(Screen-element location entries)
* START *

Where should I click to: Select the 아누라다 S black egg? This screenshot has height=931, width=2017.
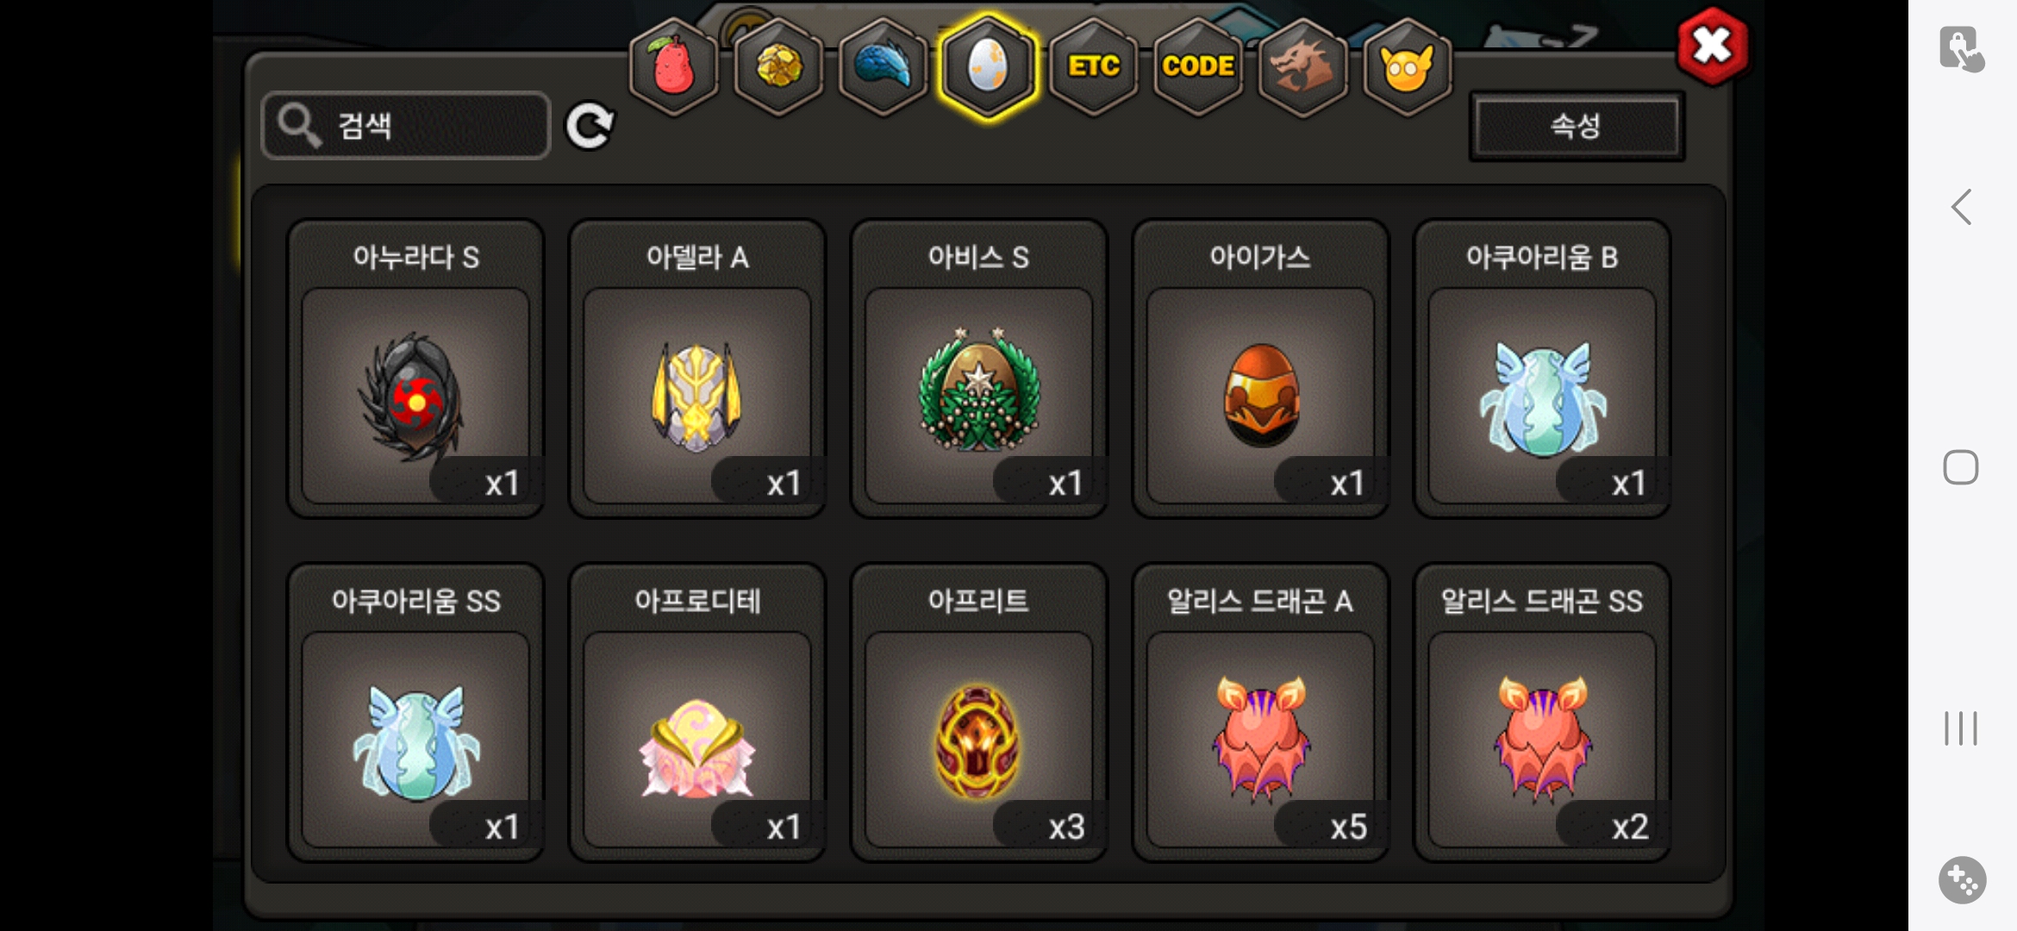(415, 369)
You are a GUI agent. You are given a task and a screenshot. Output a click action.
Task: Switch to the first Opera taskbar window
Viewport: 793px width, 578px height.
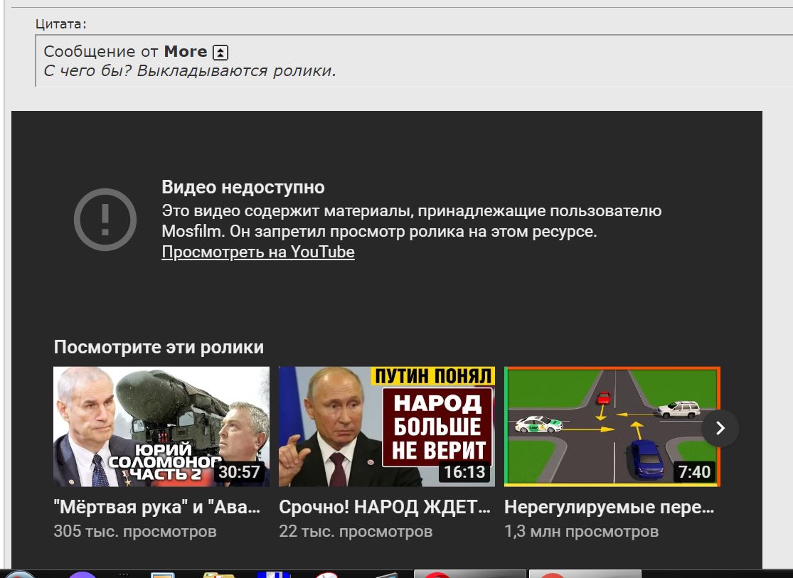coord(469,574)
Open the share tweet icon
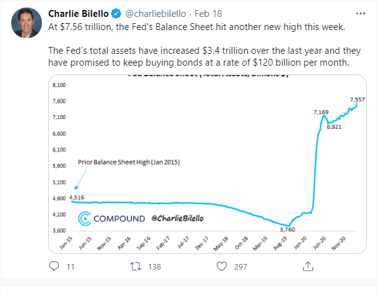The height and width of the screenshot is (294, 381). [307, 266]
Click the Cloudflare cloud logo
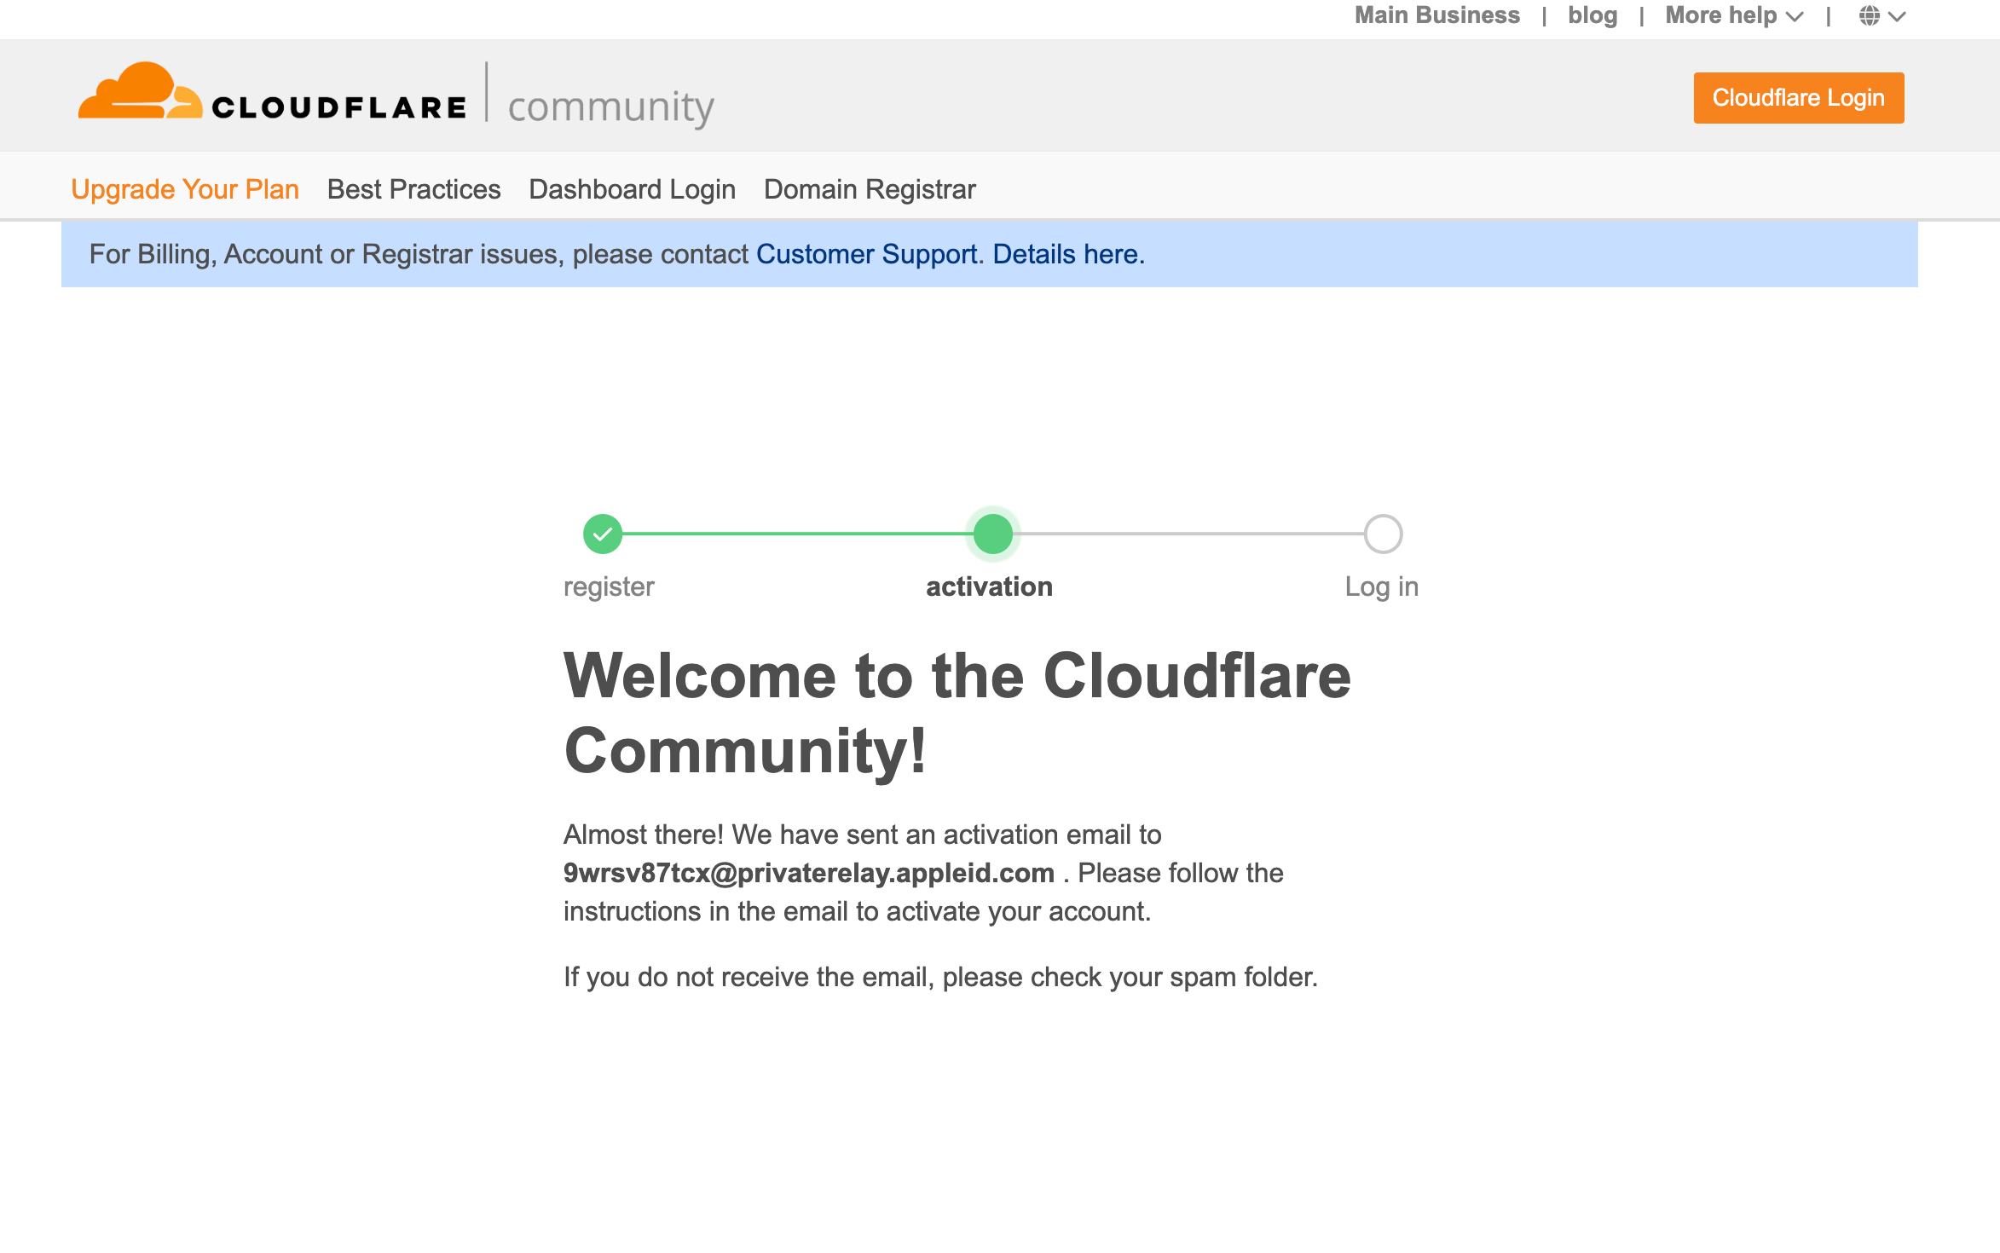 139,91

* END *

Your goal
Rewrite the entries above as a numbered list, skipping any blank lines. Leave the pictures out.

Result for this task
1. Where should I click to: Select the 아누라다 S black egg? This screenshot has height=931, width=2017.
2. (415, 369)
3. You are a GUI agent. You are given a task and a screenshot. Output a click action.
4. Task: Switch to the first Opera taskbar window
5. Viewport: 793px width, 578px height.
6. coord(469,574)
7. Open the share tweet icon
8. The height and width of the screenshot is (294, 381). [307, 266]
9. Click the Cloudflare cloud logo
10.  139,91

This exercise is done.